# What is required:
Would you transcribe the records word for word, please?

━━━━━━━━

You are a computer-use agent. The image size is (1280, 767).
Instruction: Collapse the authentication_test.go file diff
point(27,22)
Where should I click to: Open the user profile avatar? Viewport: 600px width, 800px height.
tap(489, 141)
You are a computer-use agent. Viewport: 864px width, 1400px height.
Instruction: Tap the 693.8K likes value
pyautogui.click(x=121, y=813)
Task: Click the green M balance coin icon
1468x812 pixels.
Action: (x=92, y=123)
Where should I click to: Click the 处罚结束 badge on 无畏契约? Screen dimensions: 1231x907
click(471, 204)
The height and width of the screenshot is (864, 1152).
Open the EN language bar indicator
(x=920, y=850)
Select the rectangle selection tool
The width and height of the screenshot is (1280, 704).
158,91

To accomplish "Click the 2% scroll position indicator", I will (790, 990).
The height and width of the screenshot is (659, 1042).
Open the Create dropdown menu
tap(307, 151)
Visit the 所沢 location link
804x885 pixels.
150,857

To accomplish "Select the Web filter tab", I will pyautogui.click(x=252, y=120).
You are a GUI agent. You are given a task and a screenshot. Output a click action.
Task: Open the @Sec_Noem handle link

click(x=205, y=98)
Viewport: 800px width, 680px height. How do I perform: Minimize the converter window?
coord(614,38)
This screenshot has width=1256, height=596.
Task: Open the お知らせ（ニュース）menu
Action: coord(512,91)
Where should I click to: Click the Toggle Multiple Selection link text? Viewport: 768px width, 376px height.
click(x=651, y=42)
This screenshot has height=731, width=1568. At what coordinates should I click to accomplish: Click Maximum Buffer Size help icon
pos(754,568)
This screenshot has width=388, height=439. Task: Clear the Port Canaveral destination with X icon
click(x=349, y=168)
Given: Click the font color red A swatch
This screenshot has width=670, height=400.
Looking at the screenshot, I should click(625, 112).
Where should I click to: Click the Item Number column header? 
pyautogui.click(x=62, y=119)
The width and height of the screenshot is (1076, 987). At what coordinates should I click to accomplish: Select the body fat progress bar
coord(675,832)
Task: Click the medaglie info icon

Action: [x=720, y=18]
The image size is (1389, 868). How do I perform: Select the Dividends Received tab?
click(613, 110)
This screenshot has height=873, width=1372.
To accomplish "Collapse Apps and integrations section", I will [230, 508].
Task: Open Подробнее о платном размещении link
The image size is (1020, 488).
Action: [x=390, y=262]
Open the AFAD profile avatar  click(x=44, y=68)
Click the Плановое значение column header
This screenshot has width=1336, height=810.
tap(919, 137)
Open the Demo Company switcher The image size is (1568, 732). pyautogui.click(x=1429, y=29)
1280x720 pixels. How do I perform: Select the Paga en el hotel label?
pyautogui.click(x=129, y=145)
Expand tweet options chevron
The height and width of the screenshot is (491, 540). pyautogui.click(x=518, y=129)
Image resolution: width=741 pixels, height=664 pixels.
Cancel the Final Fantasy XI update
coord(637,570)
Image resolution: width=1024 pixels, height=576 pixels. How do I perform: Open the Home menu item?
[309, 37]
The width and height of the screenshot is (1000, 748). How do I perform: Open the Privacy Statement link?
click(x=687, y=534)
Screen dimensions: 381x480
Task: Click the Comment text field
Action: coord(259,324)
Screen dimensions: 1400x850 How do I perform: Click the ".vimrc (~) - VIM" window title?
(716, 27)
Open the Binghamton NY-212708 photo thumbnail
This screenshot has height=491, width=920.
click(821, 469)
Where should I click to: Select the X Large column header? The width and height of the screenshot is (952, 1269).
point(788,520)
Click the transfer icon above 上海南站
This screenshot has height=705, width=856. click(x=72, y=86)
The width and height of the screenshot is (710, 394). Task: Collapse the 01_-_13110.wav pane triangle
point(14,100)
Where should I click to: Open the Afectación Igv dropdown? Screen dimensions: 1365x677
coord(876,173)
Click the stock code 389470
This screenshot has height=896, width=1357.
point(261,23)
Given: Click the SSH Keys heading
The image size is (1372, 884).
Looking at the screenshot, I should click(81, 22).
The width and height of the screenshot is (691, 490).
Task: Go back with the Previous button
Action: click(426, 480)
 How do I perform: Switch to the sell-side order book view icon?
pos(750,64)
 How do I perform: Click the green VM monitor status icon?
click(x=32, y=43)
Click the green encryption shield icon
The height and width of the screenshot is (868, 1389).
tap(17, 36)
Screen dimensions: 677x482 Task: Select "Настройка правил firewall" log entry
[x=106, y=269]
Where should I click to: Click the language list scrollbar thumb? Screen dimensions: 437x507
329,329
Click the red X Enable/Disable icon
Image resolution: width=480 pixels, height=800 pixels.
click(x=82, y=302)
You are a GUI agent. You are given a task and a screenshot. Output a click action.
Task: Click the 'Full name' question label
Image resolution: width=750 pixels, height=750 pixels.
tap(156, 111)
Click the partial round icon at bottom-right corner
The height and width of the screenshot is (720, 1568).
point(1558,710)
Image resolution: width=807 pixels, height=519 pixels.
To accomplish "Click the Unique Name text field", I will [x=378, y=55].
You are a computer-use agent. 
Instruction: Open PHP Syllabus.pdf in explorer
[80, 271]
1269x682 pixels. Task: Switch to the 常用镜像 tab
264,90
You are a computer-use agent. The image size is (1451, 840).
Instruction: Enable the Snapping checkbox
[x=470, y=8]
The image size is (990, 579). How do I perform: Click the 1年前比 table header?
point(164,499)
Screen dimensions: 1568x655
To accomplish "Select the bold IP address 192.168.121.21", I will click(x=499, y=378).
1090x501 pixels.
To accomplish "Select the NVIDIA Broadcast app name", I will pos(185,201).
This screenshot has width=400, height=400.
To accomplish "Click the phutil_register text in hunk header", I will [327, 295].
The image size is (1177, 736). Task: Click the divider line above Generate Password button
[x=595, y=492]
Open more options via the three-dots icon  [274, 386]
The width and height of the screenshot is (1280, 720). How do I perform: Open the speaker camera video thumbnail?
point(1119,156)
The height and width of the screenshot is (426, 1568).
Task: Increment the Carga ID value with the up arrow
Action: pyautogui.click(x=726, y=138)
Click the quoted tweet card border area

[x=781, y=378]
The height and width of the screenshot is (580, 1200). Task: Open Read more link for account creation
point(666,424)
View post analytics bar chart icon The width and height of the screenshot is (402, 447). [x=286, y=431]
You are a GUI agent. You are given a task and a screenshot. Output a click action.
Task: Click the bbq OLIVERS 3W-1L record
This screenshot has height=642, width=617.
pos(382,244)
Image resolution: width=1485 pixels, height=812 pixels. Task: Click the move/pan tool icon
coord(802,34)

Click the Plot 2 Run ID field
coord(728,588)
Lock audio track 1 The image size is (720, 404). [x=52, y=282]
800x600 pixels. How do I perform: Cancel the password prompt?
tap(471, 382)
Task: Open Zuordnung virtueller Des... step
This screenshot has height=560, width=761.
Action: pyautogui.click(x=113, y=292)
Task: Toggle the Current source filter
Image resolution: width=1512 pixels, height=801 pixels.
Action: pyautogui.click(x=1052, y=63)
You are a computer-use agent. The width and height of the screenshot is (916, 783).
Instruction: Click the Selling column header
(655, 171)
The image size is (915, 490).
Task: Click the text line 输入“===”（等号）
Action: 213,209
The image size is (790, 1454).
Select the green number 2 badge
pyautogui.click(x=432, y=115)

━━━━━━━━

# Your solution:
You are a computer-use agent. The image size is (1280, 767).
Instruction: Collapse the authentication_test.go file diff
point(27,22)
Where should I click to: Open the user profile avatar? Viewport: 600px width, 800px height.
tap(489, 141)
You are a computer-use agent. Viewport: 864px width, 1400px height.
Instruction: Tap the 693.8K likes value
pyautogui.click(x=121, y=813)
Task: Click the green M balance coin icon
1468x812 pixels.
Action: (x=92, y=123)
Where should I click to: Click the 处罚结束 badge on 无畏契约? Screen dimensions: 1231x907
click(471, 204)
The height and width of the screenshot is (864, 1152).
Open the EN language bar indicator
(x=920, y=850)
Select the rectangle selection tool
The width and height of the screenshot is (1280, 704).
158,91

To accomplish "Click the 2% scroll position indicator", I will (790, 990).
The height and width of the screenshot is (659, 1042).
Open the Create dropdown menu
tap(307, 151)
Visit the 所沢 location link
804x885 pixels.
150,857

To accomplish "Select the Web filter tab", I will pyautogui.click(x=252, y=120).
You are a GUI agent. You are given a task and a screenshot. Output a click action.
Task: Open the @Sec_Noem handle link

click(x=205, y=98)
Viewport: 800px width, 680px height. How do I perform: Minimize the converter window?
coord(614,38)
This screenshot has width=1256, height=596.
Task: Open the お知らせ（ニュース）menu
Action: coord(512,91)
Where should I click to: Click the Toggle Multiple Selection link text? Viewport: 768px width, 376px height.
click(x=651, y=42)
This screenshot has height=731, width=1568. At what coordinates should I click to accomplish: Click Maximum Buffer Size help icon
pos(754,568)
This screenshot has width=388, height=439. Task: Clear the Port Canaveral destination with X icon
click(x=349, y=168)
Given: Click the font color red A swatch
This screenshot has width=670, height=400.
Looking at the screenshot, I should click(625, 112).
Where should I click to: Click the Item Number column header? 
pyautogui.click(x=62, y=119)
The width and height of the screenshot is (1076, 987). At what coordinates should I click to accomplish: Select the body fat progress bar
coord(675,832)
Task: Click the medaglie info icon

Action: [x=720, y=18]
The image size is (1389, 868). How do I perform: Select the Dividends Received tab?
click(613, 110)
This screenshot has height=873, width=1372.
To accomplish "Collapse Apps and integrations section", I will [230, 508].
Task: Open Подробнее о платном размещении link
The image size is (1020, 488).
Action: [x=390, y=262]
Open the AFAD profile avatar  click(x=44, y=68)
Click the Плановое значение column header
This screenshot has width=1336, height=810.
tap(919, 137)
Open the Demo Company switcher The image size is (1568, 732). pyautogui.click(x=1429, y=29)
1280x720 pixels. How do I perform: Select the Paga en el hotel label?
pyautogui.click(x=129, y=145)
Expand tweet options chevron
The height and width of the screenshot is (491, 540). pyautogui.click(x=518, y=129)
Image resolution: width=741 pixels, height=664 pixels.
Cancel the Final Fantasy XI update
coord(637,570)
Image resolution: width=1024 pixels, height=576 pixels. How do I perform: Open the Home menu item?
[309, 37]
The width and height of the screenshot is (1000, 748). How do I perform: Open the Privacy Statement link?
click(x=687, y=534)
Screen dimensions: 381x480
Task: Click the Comment text field
Action: coord(259,324)
Screen dimensions: 1400x850 How do I perform: Click the ".vimrc (~) - VIM" window title?
(716, 27)
Open the Binghamton NY-212708 photo thumbnail
This screenshot has height=491, width=920.
click(821, 469)
Where should I click to: Select the X Large column header? The width and height of the screenshot is (952, 1269).
point(788,520)
Click the transfer icon above 上海南站
This screenshot has height=705, width=856. click(x=72, y=86)
The width and height of the screenshot is (710, 394). Task: Collapse the 01_-_13110.wav pane triangle
point(14,100)
Where should I click to: Open the Afectación Igv dropdown? Screen dimensions: 1365x677
coord(876,173)
Click the stock code 389470
This screenshot has height=896, width=1357.
point(261,23)
Given: Click the SSH Keys heading
The image size is (1372, 884).
Looking at the screenshot, I should click(81, 22).
The width and height of the screenshot is (691, 490).
Task: Go back with the Previous button
Action: click(426, 480)
 How do I perform: Switch to the sell-side order book view icon?
pos(750,64)
 How do I perform: Click the green VM monitor status icon?
click(x=32, y=43)
Click the green encryption shield icon
The height and width of the screenshot is (868, 1389).
tap(17, 36)
Screen dimensions: 677x482 Task: Select "Настройка правил firewall" log entry
[x=106, y=269]
Where should I click to: Click the language list scrollbar thumb? Screen dimensions: 437x507
329,329
Click the red X Enable/Disable icon
Image resolution: width=480 pixels, height=800 pixels.
click(x=82, y=302)
You are a GUI agent. You are given a task and a screenshot. Output a click action.
Task: Click the 'Full name' question label
Image resolution: width=750 pixels, height=750 pixels.
tap(156, 111)
Click the partial round icon at bottom-right corner
The height and width of the screenshot is (720, 1568).
point(1558,710)
Image resolution: width=807 pixels, height=519 pixels.
To accomplish "Click the Unique Name text field", I will [x=378, y=55].
You are a computer-use agent. 
Instruction: Open PHP Syllabus.pdf in explorer
[80, 271]
1269x682 pixels. Task: Switch to the 常用镜像 tab
264,90
You are a computer-use agent. The image size is (1451, 840).
Instruction: Enable the Snapping checkbox
[x=470, y=8]
The image size is (990, 579). How do I perform: Click the 1年前比 table header?
point(164,499)
Screen dimensions: 1568x655
To accomplish "Select the bold IP address 192.168.121.21", I will click(x=499, y=378).
1090x501 pixels.
To accomplish "Select the NVIDIA Broadcast app name", I will pos(185,201).
This screenshot has width=400, height=400.
To accomplish "Click the phutil_register text in hunk header", I will [327, 295].
The image size is (1177, 736). Task: Click the divider line above Generate Password button
[x=595, y=492]
Open more options via the three-dots icon  [274, 386]
The width and height of the screenshot is (1280, 720). How do I perform: Open the speaker camera video thumbnail?
point(1119,156)
The height and width of the screenshot is (426, 1568).
Task: Increment the Carga ID value with the up arrow
Action: pyautogui.click(x=726, y=138)
Click the quoted tweet card border area

[x=781, y=378]
The height and width of the screenshot is (580, 1200). Task: Open Read more link for account creation
point(666,424)
View post analytics bar chart icon The width and height of the screenshot is (402, 447). [x=286, y=431]
You are a GUI agent. You are given a task and a screenshot. Output a click action.
Task: Click the bbq OLIVERS 3W-1L record
This screenshot has height=642, width=617.
pos(382,244)
Image resolution: width=1485 pixels, height=812 pixels. Task: Click the move/pan tool icon
coord(802,34)

Click the Plot 2 Run ID field
coord(728,588)
Lock audio track 1 The image size is (720, 404). [x=52, y=282]
800x600 pixels. How do I perform: Cancel the password prompt?
tap(471, 382)
Task: Open Zuordnung virtueller Des... step
This screenshot has height=560, width=761.
Action: pyautogui.click(x=113, y=292)
Task: Toggle the Current source filter
Image resolution: width=1512 pixels, height=801 pixels.
Action: pyautogui.click(x=1052, y=63)
You are a computer-use agent. The width and height of the screenshot is (916, 783).
Instruction: Click the Selling column header
(655, 171)
The image size is (915, 490).
Task: Click the text line 输入“===”（等号）
Action: 213,209
The image size is (790, 1454).
Select the green number 2 badge
pyautogui.click(x=432, y=115)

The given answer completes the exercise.